Le commissaire européen aux Affaires sociales et à l'Emploi, Vladimir Spidla, a mis l'accent sur les difficultés que rencontrent les jeunes européens pour trouver aujourd'hui un travail: le taux de chômage des 15-24 ans est deux fois plus élevé que celui de l'ensemble de la population active ; près d'un jeune sur six est en décrochage scolaire précoce ; environ 40% des 15-24 ans sont en contrat à durée déterminée. Y a-t-il un lien entre l'emploi et l'éducation à l'emploi, s'est interrogée la représentante de Generation Europe (Belgique) pour qui « il est temps que l'on explique aux jeunes à partir de l'âge de 12 ans dans quel monde ils vont vivre » et pour qui « il y a un énorme écart entre l'éducation et l'emploi ». « La qualification, c'est là le hic. Quelles seront les qualifications nécessaires en 2020 ? », a répondu le commissaire en constatant qu' « une seule formation n'est pas suffisante ». M. Spidla a donc insisté sur la formation tout au long de la vie, « surtout pour les plus de 50 ans et pour les dernières 20 années où l'on travaille ! ». Pour le commissaire, le problème de l'éducation ne se résout pas seulement dans le système scolaire, mais il faut aussi développer le système de la formation en entreprise, « ce qu'aucun pays membre n'a encore réussi. C'est un problème pour l'avenir ». Et de conclure: « Le plus grand agenda dont nous avons besoin pour l'avenir, c'est l'agenda écologique qui nous donne la capacité de survivre sur le marché du travail, ensuite l'agenda de la créativité matérialisée et pour cela nous avons besoin de l'agenda de la formation, et donc il faut l'agenda de l'éducation ».

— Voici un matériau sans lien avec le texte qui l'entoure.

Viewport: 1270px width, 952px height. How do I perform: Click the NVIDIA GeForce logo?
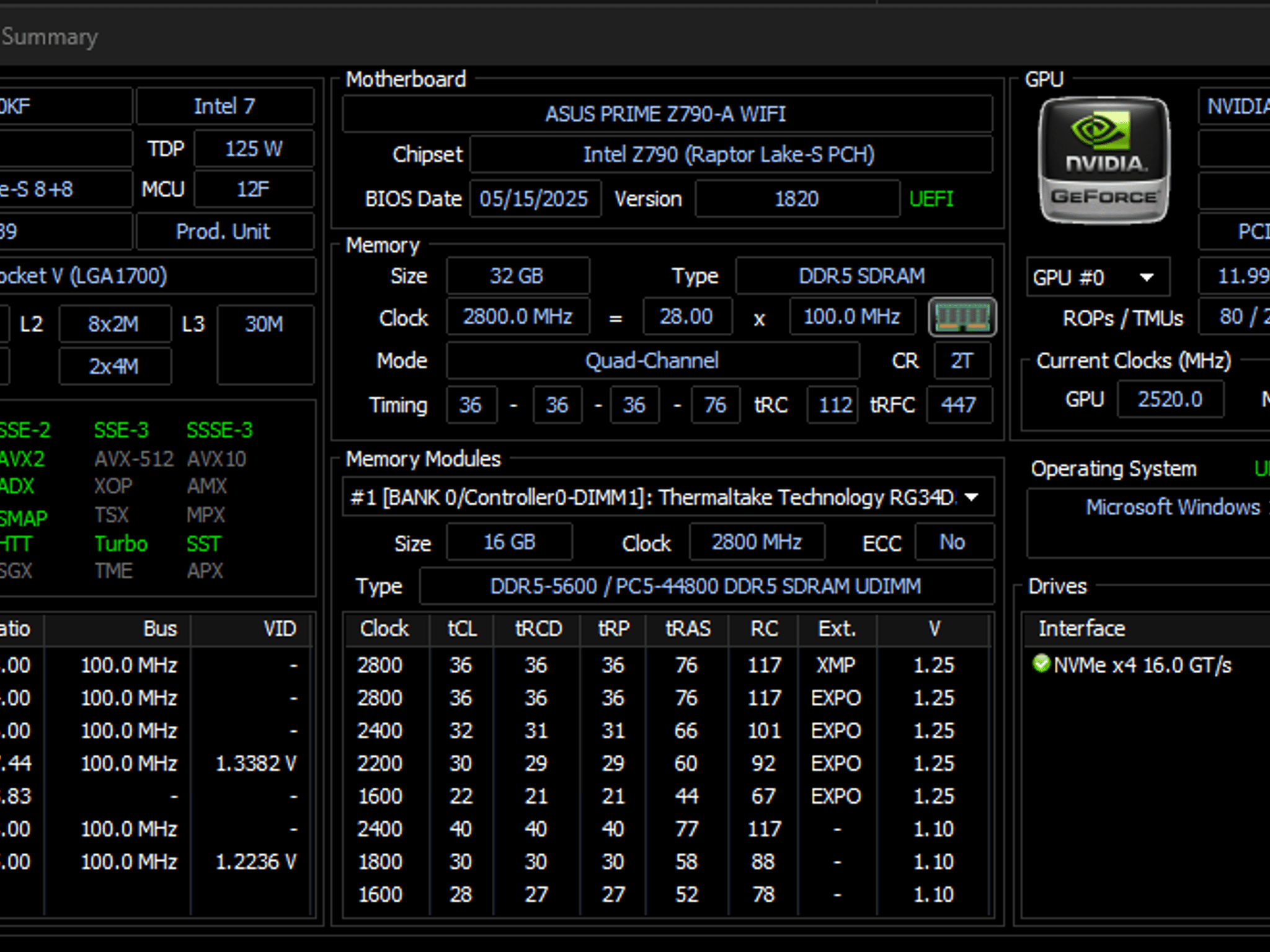click(x=1104, y=160)
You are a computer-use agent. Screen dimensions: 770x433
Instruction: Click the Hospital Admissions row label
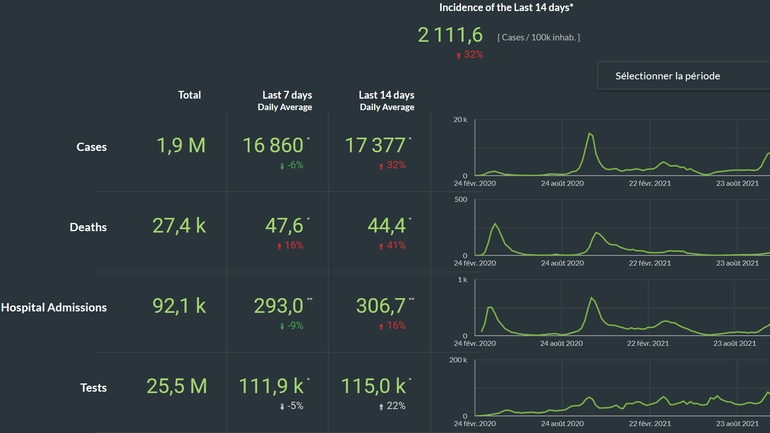click(x=53, y=307)
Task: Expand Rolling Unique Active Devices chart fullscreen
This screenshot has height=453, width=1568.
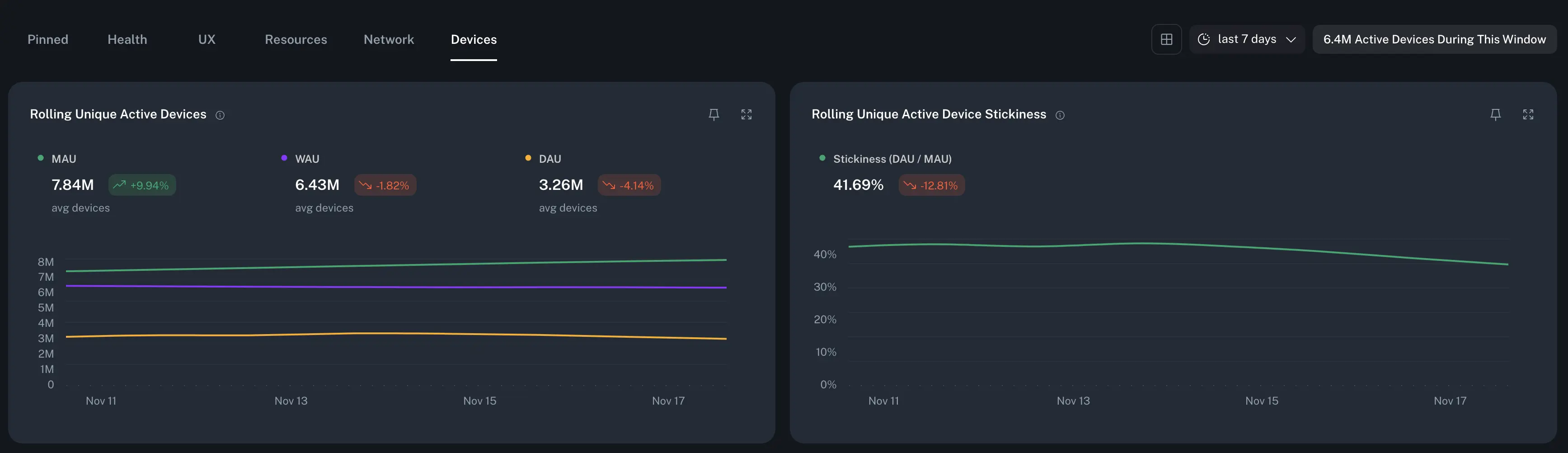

En France, la première demande des élèves est de mieux connaître les entreprises et ce qui les attend dans le futur, a enchaîné l'ancien ministre français de la Jeunesse et de l'Éducation nationale, Luc Ferry, en constatant que « l'école ne répond pas à leurs questions » et en estimant donc lui aussi qu'il faut organiser de plus en plus de stages en entreprise. À propos de l'agenda de la Présidence française de l'UE, Luc Ferry (qui se présentera, à la demande du Président Nicolas Sarkozy, aux élections européennes de 2009) l'a jugé « pas très sexy pour les jeunes », avec des thèmes comme l'agriculture, l'énergie/environnement, la défense, l'émigration. « Ce qu'il faudrait mettre à l'agenda avant tout, c'est le désir d'Europe, afin de faire naître un intérêt pour cette construction européenne qui est devenue si incompréhensible pour nos concitoyens en admettant que l'Irlande ne casse pas à nouveau l'UE ! ». Et Luc Ferry de rappeler que « la création de l'UE a été un grand moment politique, un moment où les hommes politiques ont fait l'histoire ». Répondant à Marie Béatrice Levaux, présidente de la FEPEM (Fédération des particuliers-employeurs ; pour les propositions de Mme Levaux, voir EUROPE n° 9588) qui s'inquiétait de la place de la famille dans la politique européenne, Luc Ferry a estimé qu'« elle y est insuffisante ». (G.B.)